| Task goal |
Rewrite the Tom Thumb supermarket passage, starting at "Two weeks later" and ending at "the previous month.", and swap "newsletter" for "bulletin".

| Extract |
---*---
In August of 1989, Cullum Companies owned 53 Supermarkets in Dallas and another six in Austin, Texas. Thirty of these stores included Page drug stores. Cullum also owned fourteen other drug stores and a partial interest in the two Hypermart stores. In an industry with average profit margins of 1% and low growth rates, Tom Thumb faced stiff local competition. The other major grocers in the Dallas market included Skaggs Alpha Beta and Minyard's ( regional competitors, each with about 13% market share in 1988) and Krogers, with a local market share of approximately 20% and 45 stores. In 1988, Krogers had sold 16.3% of the estimated $311 billion in groceries purchased in the U.S [FN1]. A current survey [FN2] showed Tom Thumb to have been the Dallas market leader in 1988 with 26.6% of the local market.
Cheryl Flannigan, an accountant and mother of two young children, was a typical Tom Thumb customer. Cheryl, 31, and her husband had lived in the Dallas suburb of Plano since 1981. During the first week of September, 1989, the Flannigans had received in the day's mail an unsolicited application to join a frequent shopping program being offered by Tom Thumb. After examining the application and marketing literature that accompanied it (see Exhibits 2 & 3.), the Flannigans decided to join the club. Theirs was among the 2,523 application received by Tom Thumb during the first week of the program.
Two weeks later the Flannigans were notified that their Promise Club membership cards were available at their neighborhood Tom Thumb market. An attached note explained how to select a personal identification number (PIN) to ensure the security of the card. They would soon receive the first issue of a monthly newsletter, The Promise Keeper, featuring product specials available only to Promise Club members as well as product information, free recipes, and heath and nutrition advice. In subsequent months, their monthly mailing from Tom Thumb would contain certificates good for store merchandise, based on the total dollar amount the family's purchased in the previous month.
The following day Cheryl picked up her Promise Card at the neighborhood Tom Thumb. Using one of the three Promise Terminals located in the store's cash office she established the family's PIN number. This number would remain associated with the card unless she later requested a change - at the same store. An hour later, after selecting her groceries, Cheryl rolled her shopping cart up to the check-out counter. With a little assistance from the check-out person, she "swiped" her membership card through the Promise Terminal which read her membership number from the magnetic strip embedded in her card. The number was instantaneously transmitted to one of the two IBM AT personal computers located in the store's business office. In less than two seconds, the computer determined that Cheryl was a Promise Club member and that she was authorized to use either a preapproved personal check or a new electronic check to pay for her groceries. She selected the button next to the electronic check option, entered her PIN number, and then put her membership card back in her purse.
---*---
| Data rows |

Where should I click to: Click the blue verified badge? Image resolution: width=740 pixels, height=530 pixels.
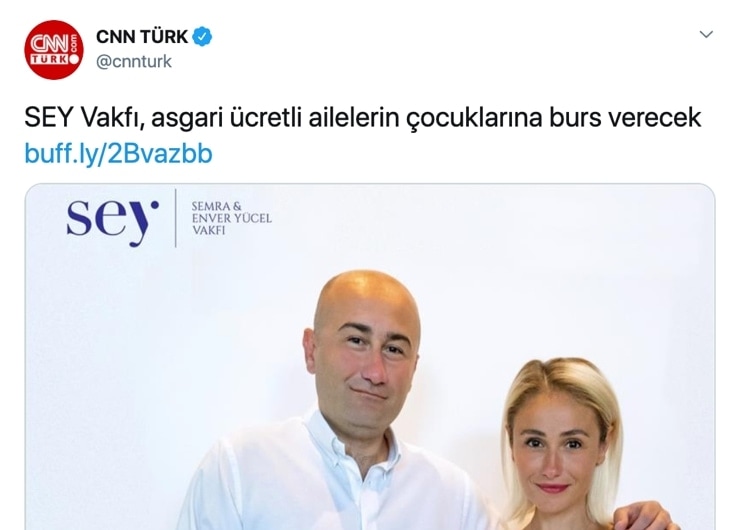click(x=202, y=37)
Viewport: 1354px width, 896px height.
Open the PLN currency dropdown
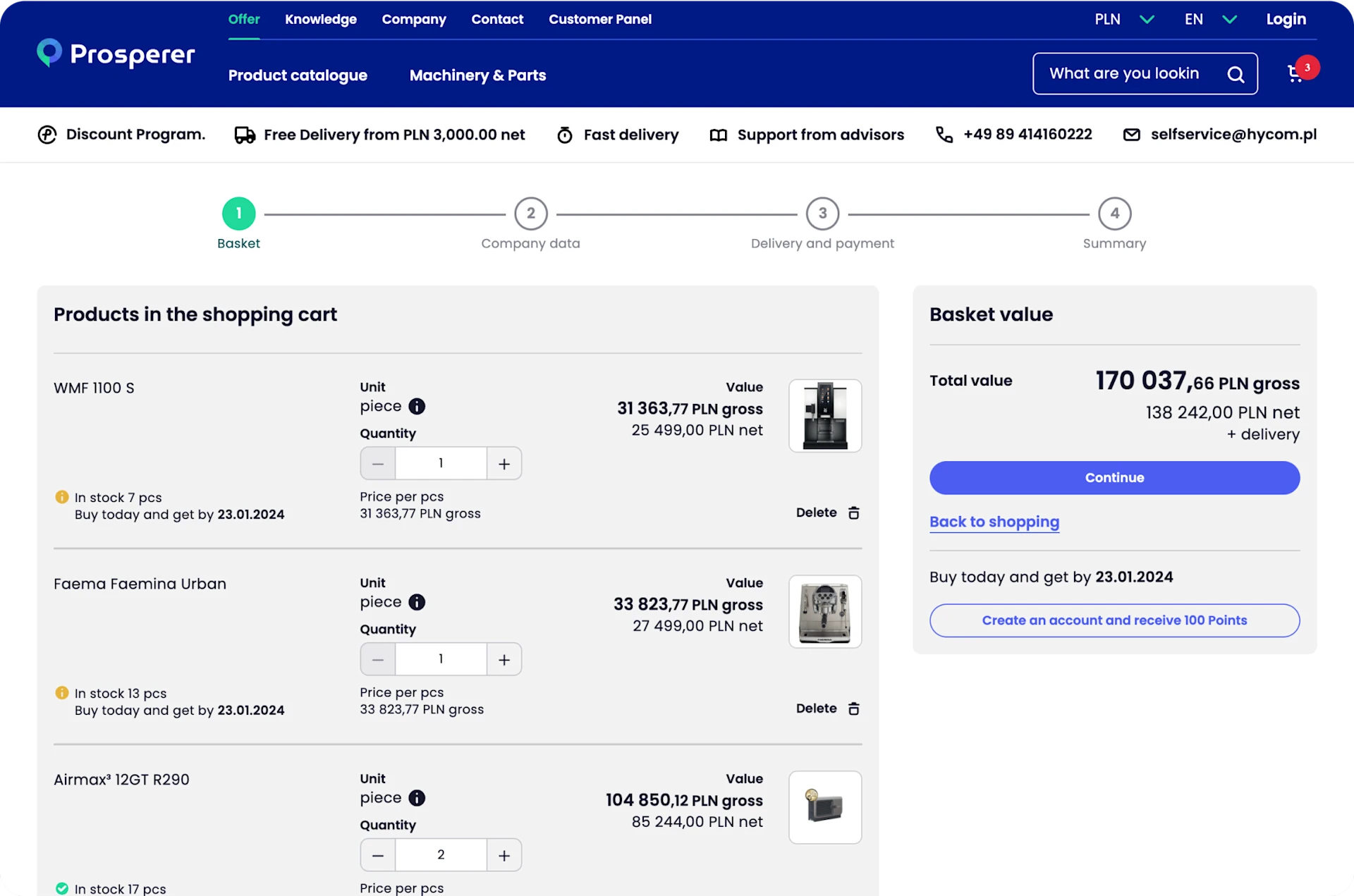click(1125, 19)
---*---
| Full answer |
Two weeks later the Flannigans were notified that their Promise Club membership cards were available at their neighborhood Tom Thumb market. An attached note explained how to select a personal identification number (PIN) to ensure the security of the card. They would soon receive the first issue of a monthly bulletin, The Promise Keeper, featuring product specials available only to Promise Club members as well as product information, free recipes, and heath and nutrition advice. In subsequent months, their monthly mailing from Tom Thumb would contain certificates good for store merchandise, based on the total dollar amount the family's purchased in the previous month.